How would anthropology work as stand-in and interpreter? As the most ridiculously generalizing, holistic discipline on the planet, I think its role as interpreter has a lot of potential: anthropology is the discipline that already aspires to connect subfields that many would say have grown too specialized to be housed in the same department. I also find the notion of anthropology as ‘stand-in’ very attractive. Anthropologists have long sought a way to maintain their right and ability to know the human without thereby quashing the knowledge claims of the humans we study. Understanding our work as that of a stand-in or placeholder represents it as a translation of someone else’s point of view, one that allows us to make that viewpoint known to others, without arrogating it to ourselves. As the discipline that says “but not among the…” we are speaking for people who, if they chose and are able, to join our conversations.

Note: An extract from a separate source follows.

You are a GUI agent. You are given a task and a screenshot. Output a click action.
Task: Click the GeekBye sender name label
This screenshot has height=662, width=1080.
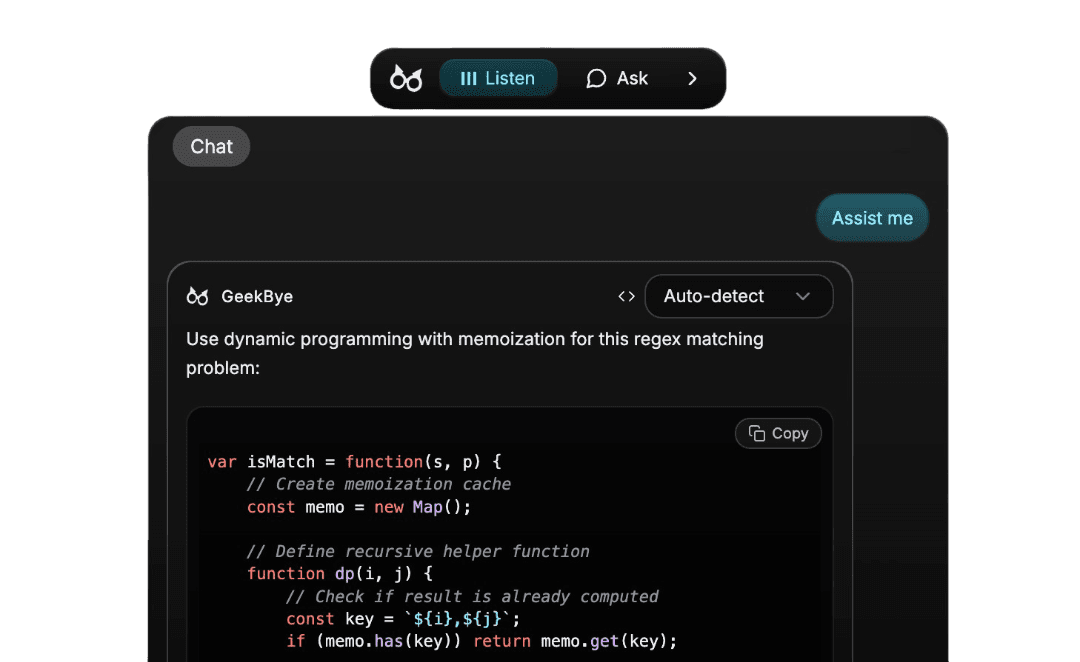[x=255, y=296]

Anthropologists have long used tropes of mediation, translation, and interpretation to describe the way we transduce knowledge and meaning across cultural boundaries. One particularly attractive way to imagine anthropologists as stand-in and interpreters is as mediators of anthropological work back not to the academy, but to our research subjects. Rather than telling them who they are, ought to be, or fail to be, I think this account helps us imagine anthropology as a discipline which can work closely with them to help them become whoever they want to be by offering our own account of them.

I’m still at the start of exploring these ideas so I’d be interested to see if these ideas resonate with anyone else.

Rex

Alex Golub is an associate professor of anthropology at the University of Hawai‘i at Mānoa. His book Leviathans at The Gold Mine has been published by Duke University Press. You can contact him at rex@savageminds.org

15 thoughts on “Anthropology As Stand In And Interpreter

  1. One particularly attractive way to imagine anthropologists as stand-in and interpreters is as mediators of anthropological work back not to the academy, but to our research subjects. Rather than telling them who they are, ought to be, or fail to be, I think this account helps us imagine anthropology as a discipline which can work closely with them to help them become whoever they want to be by offering our own account of them.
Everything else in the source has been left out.